STUDY TEXT Block Start

This is based on the preview C# union feature documented for the .NET 11 preview train.
Motivation
Today, authors can model an exported union-shaped parameter by writing something like:
[AspireExport(MethodName = "runAsExisting")]
internal static IResourceBuilder<DurableTaskSchedulerResource> RunAsExisting(
this IResourceBuilder<DurableTaskSchedulerResource> builder,
[AspireUnion(typeof(string), typeof(IResourceBuilder<ParameterResource>))]
object connection)That works, but it forces Aspire-specific metadata into APIs that could otherwise be expressed naturally in C#.
With C# unions, authors should be able to write a normal union parameter and have the exporter infer the same union shape.
Example
C# authoring model
public union ExistingConnection(string, IResourceBuilder<ParameterResource>);
[AspireExport(MethodName = "runAsExisting")]
internal static IResourceBuilder<DurableTaskSchedulerResource> RunAsExisting(
this IResourceBuilder<DurableTaskSchedulerResource> builder,
ExistingConnection connection)Aspire export model
The exporter should treat the parameter as if it had:
[AspireUnion(typeof(string), typeof(IResourceBuilder<ParameterResource>))]without requiring the user to write that attribute.
In other words, a parameter whose type is a C# union should be exported the same way as a parameter annotated with the equivalent AspireUnion case list.

STUDY TEXT Block End
INFORMATION Block Start

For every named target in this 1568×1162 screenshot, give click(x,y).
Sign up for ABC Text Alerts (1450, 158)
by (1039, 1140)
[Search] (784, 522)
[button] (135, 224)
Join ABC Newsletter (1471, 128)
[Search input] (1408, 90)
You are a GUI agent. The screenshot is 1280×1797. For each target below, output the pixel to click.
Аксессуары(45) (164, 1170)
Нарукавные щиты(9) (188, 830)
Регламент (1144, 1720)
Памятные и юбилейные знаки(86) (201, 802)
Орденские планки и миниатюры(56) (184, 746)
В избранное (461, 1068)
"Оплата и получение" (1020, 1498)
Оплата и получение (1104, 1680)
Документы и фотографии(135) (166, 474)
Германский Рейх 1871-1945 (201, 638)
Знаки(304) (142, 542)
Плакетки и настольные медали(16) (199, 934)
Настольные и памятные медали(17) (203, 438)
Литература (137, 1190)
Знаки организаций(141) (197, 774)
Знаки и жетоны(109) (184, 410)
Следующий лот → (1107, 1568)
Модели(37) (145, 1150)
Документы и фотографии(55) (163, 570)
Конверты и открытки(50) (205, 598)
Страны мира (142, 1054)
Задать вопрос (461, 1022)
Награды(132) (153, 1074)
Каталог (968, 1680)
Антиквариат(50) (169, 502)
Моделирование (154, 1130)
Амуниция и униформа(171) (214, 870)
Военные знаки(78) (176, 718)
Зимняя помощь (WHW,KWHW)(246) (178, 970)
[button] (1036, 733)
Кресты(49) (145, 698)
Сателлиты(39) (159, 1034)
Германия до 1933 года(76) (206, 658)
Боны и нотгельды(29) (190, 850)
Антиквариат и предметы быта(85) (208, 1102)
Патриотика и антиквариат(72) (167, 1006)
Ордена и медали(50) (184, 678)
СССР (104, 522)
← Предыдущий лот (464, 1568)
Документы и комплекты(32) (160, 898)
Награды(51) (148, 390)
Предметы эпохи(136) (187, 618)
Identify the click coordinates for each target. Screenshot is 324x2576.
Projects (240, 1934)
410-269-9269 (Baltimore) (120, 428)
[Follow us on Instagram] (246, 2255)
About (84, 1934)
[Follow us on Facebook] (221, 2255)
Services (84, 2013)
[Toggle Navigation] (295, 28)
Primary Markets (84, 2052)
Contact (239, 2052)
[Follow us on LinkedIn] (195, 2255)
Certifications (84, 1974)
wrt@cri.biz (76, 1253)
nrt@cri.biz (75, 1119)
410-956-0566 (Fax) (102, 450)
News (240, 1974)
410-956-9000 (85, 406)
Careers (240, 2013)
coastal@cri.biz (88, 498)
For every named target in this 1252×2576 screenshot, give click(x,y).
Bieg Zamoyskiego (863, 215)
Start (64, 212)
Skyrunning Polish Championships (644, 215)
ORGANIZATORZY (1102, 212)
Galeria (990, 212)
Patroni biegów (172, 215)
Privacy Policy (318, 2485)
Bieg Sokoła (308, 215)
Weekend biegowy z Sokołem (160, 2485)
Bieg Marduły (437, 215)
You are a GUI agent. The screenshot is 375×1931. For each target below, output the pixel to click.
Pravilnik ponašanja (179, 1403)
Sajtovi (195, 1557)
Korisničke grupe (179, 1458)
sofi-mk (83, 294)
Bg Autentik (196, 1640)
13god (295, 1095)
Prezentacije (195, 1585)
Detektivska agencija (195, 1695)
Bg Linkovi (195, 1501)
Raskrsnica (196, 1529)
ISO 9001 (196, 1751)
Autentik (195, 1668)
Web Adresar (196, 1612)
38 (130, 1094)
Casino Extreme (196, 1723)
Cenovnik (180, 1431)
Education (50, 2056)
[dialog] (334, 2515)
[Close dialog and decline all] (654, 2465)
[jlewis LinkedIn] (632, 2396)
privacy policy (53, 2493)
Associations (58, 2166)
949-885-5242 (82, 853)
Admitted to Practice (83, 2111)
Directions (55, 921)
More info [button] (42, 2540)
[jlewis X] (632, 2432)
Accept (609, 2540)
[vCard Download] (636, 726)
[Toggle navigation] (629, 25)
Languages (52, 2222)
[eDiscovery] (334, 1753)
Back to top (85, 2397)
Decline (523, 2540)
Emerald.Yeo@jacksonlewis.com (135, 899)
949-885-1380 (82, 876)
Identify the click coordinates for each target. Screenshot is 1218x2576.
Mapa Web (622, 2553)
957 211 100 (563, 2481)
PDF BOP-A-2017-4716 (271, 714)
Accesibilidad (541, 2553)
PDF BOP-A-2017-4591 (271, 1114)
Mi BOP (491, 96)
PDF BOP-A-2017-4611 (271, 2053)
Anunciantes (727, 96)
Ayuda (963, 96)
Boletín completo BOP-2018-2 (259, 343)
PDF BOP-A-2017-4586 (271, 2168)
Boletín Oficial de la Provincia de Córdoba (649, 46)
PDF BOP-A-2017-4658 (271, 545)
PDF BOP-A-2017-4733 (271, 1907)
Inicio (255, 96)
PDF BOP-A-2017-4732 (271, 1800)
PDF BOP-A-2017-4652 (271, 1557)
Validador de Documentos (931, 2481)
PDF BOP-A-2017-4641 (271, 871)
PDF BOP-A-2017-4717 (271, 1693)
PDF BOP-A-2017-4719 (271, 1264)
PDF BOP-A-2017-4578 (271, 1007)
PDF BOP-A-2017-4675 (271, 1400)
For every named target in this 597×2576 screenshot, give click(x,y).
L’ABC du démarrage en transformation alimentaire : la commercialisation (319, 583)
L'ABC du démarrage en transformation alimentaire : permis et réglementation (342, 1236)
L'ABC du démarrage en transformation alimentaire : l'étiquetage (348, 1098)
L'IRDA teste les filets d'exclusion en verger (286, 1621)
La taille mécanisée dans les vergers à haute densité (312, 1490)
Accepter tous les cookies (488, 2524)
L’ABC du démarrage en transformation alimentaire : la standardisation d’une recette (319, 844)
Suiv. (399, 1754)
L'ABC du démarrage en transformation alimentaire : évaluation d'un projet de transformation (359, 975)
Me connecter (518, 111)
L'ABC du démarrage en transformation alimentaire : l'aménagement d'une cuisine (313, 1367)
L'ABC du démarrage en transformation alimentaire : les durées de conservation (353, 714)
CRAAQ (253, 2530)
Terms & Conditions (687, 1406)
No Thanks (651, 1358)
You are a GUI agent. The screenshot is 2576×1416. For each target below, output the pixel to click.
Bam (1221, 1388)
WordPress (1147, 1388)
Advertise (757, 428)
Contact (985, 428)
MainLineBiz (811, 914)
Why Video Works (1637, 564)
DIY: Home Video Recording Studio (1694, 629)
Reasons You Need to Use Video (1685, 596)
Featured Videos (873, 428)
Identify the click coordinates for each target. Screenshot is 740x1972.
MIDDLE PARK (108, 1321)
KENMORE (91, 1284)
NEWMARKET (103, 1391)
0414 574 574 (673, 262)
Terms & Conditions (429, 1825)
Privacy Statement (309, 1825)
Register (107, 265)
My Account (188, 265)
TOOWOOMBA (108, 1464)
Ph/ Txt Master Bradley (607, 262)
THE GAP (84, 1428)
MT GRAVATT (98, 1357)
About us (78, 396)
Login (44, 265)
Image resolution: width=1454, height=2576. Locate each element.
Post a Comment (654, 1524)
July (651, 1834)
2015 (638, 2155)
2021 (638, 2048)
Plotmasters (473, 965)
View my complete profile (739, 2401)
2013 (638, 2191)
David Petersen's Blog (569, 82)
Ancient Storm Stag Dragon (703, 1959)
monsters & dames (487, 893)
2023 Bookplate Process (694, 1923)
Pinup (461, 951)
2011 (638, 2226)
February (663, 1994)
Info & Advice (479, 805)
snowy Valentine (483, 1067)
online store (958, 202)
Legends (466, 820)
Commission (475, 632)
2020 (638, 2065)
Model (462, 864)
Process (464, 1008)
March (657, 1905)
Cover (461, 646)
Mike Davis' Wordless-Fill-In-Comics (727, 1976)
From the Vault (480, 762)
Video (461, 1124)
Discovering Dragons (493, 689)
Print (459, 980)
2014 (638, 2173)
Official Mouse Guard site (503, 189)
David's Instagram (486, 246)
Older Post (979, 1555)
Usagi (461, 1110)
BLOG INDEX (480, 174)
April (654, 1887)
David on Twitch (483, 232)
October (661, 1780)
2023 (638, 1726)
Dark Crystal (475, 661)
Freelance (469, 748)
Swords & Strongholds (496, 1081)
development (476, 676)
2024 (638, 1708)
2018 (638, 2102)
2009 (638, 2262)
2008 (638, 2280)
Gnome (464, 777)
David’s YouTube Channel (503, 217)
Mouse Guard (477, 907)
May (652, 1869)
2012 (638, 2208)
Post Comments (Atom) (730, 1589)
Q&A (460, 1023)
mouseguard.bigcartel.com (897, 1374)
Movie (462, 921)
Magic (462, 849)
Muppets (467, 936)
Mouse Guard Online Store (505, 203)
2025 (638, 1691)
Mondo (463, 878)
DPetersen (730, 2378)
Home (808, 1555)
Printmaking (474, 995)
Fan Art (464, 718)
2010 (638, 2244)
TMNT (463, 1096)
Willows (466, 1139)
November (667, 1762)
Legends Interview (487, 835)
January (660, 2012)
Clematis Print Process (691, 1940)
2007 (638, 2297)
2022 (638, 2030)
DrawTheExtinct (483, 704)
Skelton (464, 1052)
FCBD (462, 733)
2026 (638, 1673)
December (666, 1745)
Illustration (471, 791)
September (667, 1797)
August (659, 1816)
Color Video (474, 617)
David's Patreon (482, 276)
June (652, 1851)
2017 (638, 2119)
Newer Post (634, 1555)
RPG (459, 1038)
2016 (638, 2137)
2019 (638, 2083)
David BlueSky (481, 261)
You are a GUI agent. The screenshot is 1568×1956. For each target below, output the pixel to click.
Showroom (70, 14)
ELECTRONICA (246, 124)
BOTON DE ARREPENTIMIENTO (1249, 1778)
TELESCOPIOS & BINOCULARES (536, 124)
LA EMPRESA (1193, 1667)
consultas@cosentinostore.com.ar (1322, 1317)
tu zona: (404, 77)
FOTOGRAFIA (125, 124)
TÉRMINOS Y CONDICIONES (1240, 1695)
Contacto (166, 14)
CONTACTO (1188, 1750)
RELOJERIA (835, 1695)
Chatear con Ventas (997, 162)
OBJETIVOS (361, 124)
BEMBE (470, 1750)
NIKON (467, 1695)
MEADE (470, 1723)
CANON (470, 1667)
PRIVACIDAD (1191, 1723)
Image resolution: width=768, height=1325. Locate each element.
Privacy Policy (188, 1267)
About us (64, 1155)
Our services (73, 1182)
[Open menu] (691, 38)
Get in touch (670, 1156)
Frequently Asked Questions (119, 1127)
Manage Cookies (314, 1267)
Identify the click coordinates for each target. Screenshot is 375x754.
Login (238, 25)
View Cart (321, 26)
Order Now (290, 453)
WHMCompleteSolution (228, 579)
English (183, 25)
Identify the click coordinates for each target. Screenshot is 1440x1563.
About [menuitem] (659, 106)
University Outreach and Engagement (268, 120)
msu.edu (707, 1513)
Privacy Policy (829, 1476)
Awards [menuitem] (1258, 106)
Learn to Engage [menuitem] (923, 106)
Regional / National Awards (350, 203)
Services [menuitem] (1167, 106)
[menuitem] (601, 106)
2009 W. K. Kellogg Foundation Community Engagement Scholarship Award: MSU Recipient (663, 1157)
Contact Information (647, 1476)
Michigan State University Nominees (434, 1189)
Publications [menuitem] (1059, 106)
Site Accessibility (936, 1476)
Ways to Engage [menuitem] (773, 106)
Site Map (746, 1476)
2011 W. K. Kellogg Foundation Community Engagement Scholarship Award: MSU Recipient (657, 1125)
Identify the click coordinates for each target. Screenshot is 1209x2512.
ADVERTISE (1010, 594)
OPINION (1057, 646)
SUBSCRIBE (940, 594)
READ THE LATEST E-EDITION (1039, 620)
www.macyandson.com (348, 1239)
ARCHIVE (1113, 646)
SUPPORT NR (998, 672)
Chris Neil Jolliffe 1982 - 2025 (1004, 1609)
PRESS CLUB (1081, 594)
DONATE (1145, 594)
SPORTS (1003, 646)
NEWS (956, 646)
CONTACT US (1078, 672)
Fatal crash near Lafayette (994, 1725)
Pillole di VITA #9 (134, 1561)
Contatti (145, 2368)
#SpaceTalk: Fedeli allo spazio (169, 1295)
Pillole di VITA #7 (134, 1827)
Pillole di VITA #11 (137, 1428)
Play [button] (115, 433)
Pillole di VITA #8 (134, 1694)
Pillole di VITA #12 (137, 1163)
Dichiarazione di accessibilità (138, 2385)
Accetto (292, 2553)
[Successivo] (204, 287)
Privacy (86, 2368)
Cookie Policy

INFORMATION Block End

TASK:
In the text on C# union parameters, which attribute should the exporter treat the ExistingConnection parameter as having, even though the user does not write it?

ANSWER:
[AspireUnion(typeof(string), typeof(IResourceBuilder<ParameterResource>))]